Here’s how I proceeded:

..$ cd /tmp;
..$ curl -O https://raw.github.com/pypa/pip/master/contrib/get-pip.py;
..$ sudo /opt/Python2.7.4-32bits/bin/python2.7 get-pip.py

PIP is now installed.

PIP-installing a package (i.e., ssdeep)

To download/build/install the ssdeep package I ran, as root (either that, or you’ll have to give your user the rights to write in /opt/Python2.7.4-32bits):

..$ su
Password:
root ..$ export CFLAGS=-m32
root ..$ export LDFLAGS=-m32
root ..$ export LD_LIBRARY_PATH=/lib/i386-linux-gnu/:/usr/lib32:$LD_LIBRARY_PATH
root ..$ /opt/Python2.7.4-32bits/bin/python2.7 /opt/Python2.7.4-32bits/bin/pip install ssdeep

Notice how I use my freshly-built python, with my fresly-installed PIP (and not the system one.)

Note: Don’t forget the export lines, or PIP will partially build stuff for x64, and partially for x86. That, as you can guess, won’t quite work.

If you forgot the export lines and started building anyway (and the build failed because of the mixed architecture issue I just wrote about), make sure you delete whatever is in /tmp/pip-build-*, so that there won’t be stale object files of inappropriate architecture in there.
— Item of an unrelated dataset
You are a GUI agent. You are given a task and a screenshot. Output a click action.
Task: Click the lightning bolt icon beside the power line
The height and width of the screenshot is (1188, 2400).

Check out the PIP-installed package works

..$ /opt/Python2.7.4-32bits/bin/python2.7
Python 2.7.4 (default, Apr 26 2013, 16:03:38)
[GCC 4.6.3] on linux2
Type "help", "copyright", "credits" or "license" for more information.
>>> import ssdeep
>>> ssdeep
<module 'ssdeep' from '/opt/Python2.7.4-32bits/lib/python2.7/site-packages/ssdeep.so'>
>>> dir(ssdeep)
['Error', '__all__', '__builtins__', '__doc__', '__file__', '__name__', '__package__', '__test__', '__version__', 'compare', 'hash', 'hash_from_file', 'sys']
>>>

So far so good.

Testing the PIP-installed package in IDA

Since that’s still the goal (though you might have forgotten by now, given the amount of directions above.. 😉 ),
we’ll now try and make use of that PIP-installed package in IDA.

  • ..$ export PYTHONPATH=/opt/Python2.7.4-32bits/lib/python2.7/site-packages:/opt/Python2.7.4-32bits/:$PYTHONPATH
  • ..$ idaq

If all went well, typing import ssdeep in the Python input line should properly, silently, nicely import the package.